As neonates are at risk for intraventricular hemorrhage, it could be seen as counterintuitive to administer a plasminogen activator. However, the fact that endogenous plasminogen activator release occurs after cerebral H/I (Armstead et al, 2008) makes our nonthrombotic model relevant to the investigation of the regulation of cerebrovasodilator mechanisms and histopathology.
Using a model dominated by thrombosis could well be criticized as likely to yield ambiguous results, as the salutary effects of fibrinolysis will be variably offset by the deleterious effects of tPA on vascular tone depending on the specific experimental setting. We seek to delineate the mechanism by which fibrinolytic therapy causes CNS damage and to help re-engineer these molecules through use of novel delivery systems or use selective inhibitors of the signal transduction pathway(s) they initiate to increase their benefit/risk ratio. The nonthrombotic model of cerebral H/I is well suited for this purpose. Nonetheless, clinically, cerebral H/I is often associated with neonatal stroke (Ferriero, 2004).
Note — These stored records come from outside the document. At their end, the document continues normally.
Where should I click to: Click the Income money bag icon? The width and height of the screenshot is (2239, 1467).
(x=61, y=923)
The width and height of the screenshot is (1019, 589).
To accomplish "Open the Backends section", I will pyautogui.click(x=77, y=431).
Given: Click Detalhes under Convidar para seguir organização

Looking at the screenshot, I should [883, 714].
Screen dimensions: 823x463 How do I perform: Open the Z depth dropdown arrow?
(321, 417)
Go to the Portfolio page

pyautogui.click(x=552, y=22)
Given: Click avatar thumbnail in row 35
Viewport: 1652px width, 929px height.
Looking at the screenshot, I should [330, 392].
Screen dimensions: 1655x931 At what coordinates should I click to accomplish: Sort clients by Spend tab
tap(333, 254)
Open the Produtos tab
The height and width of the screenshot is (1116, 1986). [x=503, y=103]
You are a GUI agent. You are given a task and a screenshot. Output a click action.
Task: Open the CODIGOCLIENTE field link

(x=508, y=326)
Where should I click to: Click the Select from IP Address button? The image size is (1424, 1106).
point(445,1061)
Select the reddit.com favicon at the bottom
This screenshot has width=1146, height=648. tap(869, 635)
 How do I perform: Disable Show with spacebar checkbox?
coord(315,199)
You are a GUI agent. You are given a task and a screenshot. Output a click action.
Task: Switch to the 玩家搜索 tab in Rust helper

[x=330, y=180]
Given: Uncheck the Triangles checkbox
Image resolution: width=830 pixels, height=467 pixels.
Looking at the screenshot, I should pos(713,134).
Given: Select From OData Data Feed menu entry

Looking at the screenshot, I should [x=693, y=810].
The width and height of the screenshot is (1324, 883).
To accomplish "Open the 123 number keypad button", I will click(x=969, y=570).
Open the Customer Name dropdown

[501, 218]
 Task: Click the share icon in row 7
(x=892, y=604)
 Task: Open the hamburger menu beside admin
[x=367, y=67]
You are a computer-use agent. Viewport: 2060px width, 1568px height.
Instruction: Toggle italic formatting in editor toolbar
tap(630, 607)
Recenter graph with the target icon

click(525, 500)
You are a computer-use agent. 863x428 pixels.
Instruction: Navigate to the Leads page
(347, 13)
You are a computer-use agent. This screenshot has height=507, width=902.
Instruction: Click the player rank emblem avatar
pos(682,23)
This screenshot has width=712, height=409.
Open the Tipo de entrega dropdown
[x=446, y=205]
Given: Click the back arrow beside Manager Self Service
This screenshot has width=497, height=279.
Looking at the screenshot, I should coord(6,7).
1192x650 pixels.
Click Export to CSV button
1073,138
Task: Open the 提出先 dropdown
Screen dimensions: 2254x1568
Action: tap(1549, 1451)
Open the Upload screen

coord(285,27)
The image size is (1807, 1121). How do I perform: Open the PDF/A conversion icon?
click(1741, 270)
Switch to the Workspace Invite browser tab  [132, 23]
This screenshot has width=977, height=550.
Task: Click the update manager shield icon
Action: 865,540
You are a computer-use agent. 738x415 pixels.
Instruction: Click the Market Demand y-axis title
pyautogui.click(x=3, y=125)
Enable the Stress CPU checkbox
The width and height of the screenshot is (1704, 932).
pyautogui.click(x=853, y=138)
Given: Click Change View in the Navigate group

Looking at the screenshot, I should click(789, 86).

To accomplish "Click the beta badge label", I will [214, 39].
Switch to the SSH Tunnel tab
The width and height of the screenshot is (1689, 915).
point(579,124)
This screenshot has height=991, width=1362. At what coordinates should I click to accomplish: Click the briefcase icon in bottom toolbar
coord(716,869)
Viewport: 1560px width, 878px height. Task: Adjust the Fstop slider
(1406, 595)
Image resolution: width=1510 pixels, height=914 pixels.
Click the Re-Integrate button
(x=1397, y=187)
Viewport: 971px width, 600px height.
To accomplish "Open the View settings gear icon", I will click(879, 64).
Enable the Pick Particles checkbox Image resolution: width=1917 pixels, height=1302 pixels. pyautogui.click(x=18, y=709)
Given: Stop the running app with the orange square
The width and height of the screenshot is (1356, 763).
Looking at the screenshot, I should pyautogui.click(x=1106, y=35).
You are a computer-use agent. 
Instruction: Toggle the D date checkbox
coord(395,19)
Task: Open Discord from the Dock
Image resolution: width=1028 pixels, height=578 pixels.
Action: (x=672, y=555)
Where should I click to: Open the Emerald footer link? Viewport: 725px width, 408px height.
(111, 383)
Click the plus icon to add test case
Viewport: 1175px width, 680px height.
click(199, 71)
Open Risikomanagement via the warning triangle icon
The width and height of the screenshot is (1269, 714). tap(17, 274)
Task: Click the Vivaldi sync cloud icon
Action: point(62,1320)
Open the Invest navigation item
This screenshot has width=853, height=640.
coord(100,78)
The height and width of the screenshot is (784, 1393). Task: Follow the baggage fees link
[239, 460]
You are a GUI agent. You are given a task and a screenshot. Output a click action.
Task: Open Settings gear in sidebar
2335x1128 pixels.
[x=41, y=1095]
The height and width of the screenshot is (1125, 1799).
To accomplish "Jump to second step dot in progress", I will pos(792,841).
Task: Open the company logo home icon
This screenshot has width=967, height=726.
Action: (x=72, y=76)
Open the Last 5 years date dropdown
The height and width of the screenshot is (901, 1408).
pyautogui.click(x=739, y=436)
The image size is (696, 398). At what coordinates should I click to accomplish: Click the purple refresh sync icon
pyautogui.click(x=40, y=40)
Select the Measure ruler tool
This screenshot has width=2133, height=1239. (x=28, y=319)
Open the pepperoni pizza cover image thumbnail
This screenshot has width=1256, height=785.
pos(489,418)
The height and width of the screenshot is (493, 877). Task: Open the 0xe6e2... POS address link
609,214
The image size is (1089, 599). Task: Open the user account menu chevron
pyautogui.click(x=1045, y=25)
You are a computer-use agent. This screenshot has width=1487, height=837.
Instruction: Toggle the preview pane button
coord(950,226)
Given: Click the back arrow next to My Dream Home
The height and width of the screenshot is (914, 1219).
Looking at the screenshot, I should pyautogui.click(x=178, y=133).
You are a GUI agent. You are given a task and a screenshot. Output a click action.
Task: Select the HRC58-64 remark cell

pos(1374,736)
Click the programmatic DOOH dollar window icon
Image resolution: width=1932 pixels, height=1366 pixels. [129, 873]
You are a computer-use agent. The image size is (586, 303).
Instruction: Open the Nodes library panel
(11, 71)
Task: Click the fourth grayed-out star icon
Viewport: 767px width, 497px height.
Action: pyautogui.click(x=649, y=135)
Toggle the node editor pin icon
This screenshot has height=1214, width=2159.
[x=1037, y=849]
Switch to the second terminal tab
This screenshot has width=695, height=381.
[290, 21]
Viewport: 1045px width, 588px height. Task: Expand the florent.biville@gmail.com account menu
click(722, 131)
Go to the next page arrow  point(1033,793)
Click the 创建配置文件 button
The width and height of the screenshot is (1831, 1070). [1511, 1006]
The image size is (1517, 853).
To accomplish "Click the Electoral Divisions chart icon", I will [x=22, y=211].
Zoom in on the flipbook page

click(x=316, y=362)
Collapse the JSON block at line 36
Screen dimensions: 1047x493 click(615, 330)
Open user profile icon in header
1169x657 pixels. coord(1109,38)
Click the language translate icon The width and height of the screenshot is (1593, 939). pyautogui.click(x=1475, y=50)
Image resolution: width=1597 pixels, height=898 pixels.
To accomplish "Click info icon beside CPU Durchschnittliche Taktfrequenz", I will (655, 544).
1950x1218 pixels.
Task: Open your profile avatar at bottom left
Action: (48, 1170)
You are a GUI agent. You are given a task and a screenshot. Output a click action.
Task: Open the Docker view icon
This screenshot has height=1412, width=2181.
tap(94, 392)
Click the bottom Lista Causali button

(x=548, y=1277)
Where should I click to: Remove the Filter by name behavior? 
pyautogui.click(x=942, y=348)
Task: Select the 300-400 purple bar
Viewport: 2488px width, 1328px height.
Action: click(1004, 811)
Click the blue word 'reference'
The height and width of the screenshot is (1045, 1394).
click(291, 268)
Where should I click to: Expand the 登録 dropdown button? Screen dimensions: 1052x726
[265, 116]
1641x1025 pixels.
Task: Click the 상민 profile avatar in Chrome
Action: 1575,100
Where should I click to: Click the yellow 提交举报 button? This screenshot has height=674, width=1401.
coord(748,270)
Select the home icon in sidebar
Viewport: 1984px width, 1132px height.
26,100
Therefore, investigation of the potential for tPA to have deleterious effects in the setting of cerebral H/I and their amelioration with RBC-tPA, in a piglet model might have considerable translational relevance. Although the present studies might have implications for the pediatric population, our results may also have wider applicability given the observed beneficial action of RBC-tPA in adult animal models of stroke and TBI (Danielyan et al, 2008; Stein
In summary, our results indicate a protective effect of coupling of tPA to RBC in the setting of cerebral ischemia. The observation that RBC-tPA preserves cerebrovasodilation whether given pre-H/I or post H/I suggests its utility both as a treatment for cerebral ischemia and a means to prevent further injury in settings in which the risk of recurrent ischemic occlusion is high. Our studies suggest that RBC-tPA may increase the benefit ratio of thrombolytic interventions and extend the benefits to additional patients in the pediatric age group with stroke and ischemic disorders involving the CNS.
Conflict of interest
The authors declare no conflict of interest.